Du reste tout le monde va bien ; tante qui n’a pas quitté la chambre d’Émilie pendant 3 journées, n’a pas mauvaise mine ; Jeanne[4] est débarrassée de son petit mal d’oreille et quoique ses gencives lui fassent toujours mal, elle reprend bonne mine appétit sommeil et gaieté. Du reste il n’est pas possible de n’être pas gai et joyeux aujourd’hui, il fait un si beau soleil qu’on ne peut s’empêcher d’ouvrir sa fenêtre et de lui sourire. Je viens de garder Jeanne dans le petit jardin[5] et maintenant elle est au Luxembourg avec sa pelle, car Mlle joue maintenant par terre comme une grande fille. Je suis sûre que tu la trouveras encore changée, quand tu viendras-tu, mon cher Papa, constater les progrès de ta petite-fille ? Quel bonheur ce sera de te revoir ! il n’y a que ta présence qui manque pour que le bonheur soit absolument complet.
Marcel[6] est toujours fort occupé, il a passé sa matinée à la Cour et vient d’y retourner, le soir il travaille pour ses jeunes gens.

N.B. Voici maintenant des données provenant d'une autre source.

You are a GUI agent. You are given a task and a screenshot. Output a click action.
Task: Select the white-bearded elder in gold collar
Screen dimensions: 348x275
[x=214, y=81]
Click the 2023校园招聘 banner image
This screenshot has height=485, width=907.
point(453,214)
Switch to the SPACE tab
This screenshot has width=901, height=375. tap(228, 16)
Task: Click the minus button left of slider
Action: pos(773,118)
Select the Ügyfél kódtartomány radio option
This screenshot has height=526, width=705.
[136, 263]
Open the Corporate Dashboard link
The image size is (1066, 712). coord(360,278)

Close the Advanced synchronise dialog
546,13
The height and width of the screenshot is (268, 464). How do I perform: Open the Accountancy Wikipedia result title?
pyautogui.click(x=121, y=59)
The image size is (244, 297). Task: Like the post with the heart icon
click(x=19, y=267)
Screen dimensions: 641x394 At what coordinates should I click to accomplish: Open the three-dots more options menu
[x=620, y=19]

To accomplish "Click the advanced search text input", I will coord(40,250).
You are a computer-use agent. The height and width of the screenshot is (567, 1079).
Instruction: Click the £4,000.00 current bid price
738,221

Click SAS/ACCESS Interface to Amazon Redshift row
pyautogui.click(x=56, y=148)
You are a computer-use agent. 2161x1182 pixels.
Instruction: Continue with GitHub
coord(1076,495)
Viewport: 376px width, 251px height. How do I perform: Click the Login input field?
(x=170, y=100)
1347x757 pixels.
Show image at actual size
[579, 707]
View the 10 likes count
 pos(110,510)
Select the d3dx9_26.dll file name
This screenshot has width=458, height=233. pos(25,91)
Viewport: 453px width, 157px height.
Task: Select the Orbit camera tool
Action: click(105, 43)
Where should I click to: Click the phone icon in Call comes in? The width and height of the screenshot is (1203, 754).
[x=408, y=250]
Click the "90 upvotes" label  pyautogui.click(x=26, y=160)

Au revoir Père chéri, je vais mettre mon chapeau puis dans un instant je viendrai t’embrasser de nouveau du Jardin.
Mon bon père, je vais tout à fait bien maintenant aussi je peux venir t’embrasser moi-même et je ne craindrai même pas de te communiquer mon mal de gorge. Il ne me manque plus qu’une chose pour me remettre parfaitement, c’est une lettre de toi. Sais-tu qu’il y a très longtemps que tu ne nous as écrit, ou du moins le temps m’a paru plus long qu’à l’ordinaire. Enfin je rêve de recevoir une lettre, cela me ferait tant de plaisir. M. Dewulf[7] n’a pas voulu que je me lève aujourd’hui parce qu’il avait peur que je n’aie froid, mais il me le permettra bien sûr demain, je vais si bien. J’ai mangé ½ pigeon à mon déjeuner. Je t’embrasse de tout mon cœur comme je t’aime.
Émilie
Je ne peux que confirmer les bonnes nouvelles qu’Émilie te donne mon Père chéri, je t’embrasse de tout mon cœur comme je t’aime.
Marie
Notes
- ↑ Lettre sur papier deuil, non datée, à situer entre la lettre du 25 février et celle du 28.
- ↑ Émilie Mertzdorff, sœur de Marie.
- ↑ Aglaé Desnoyers, épouse d'Alphonse Milne-Edwards.
- ↑ Jeanne de Fréville, fille de Marie Mertzdorff.
- ↑ Le jardin du pavillon de la rue Cassette.
- ↑ Marcel de Fréville.
- ↑ Le docteur Louis Joseph Auguste Dewulf.
Notice bibliographique
D’après l’original.
Pour citer cette page
« Fin février 1882. Lettre de Marie Mertzdorff, épouse de Marcel de Fréville (Paris) à son père Charles Mertzdorff (Vieux-Thann), avec un ajout d’Émilie Mertzdorff », Une correspondance familiale (D. Poublan et C. Dauphin eds.), https://lettresfamiliales.ehess.fr/w/index.php?title=Fin_f%C3%A9vrier_1882&oldid=39747 (accédée le 22 décembre 2024).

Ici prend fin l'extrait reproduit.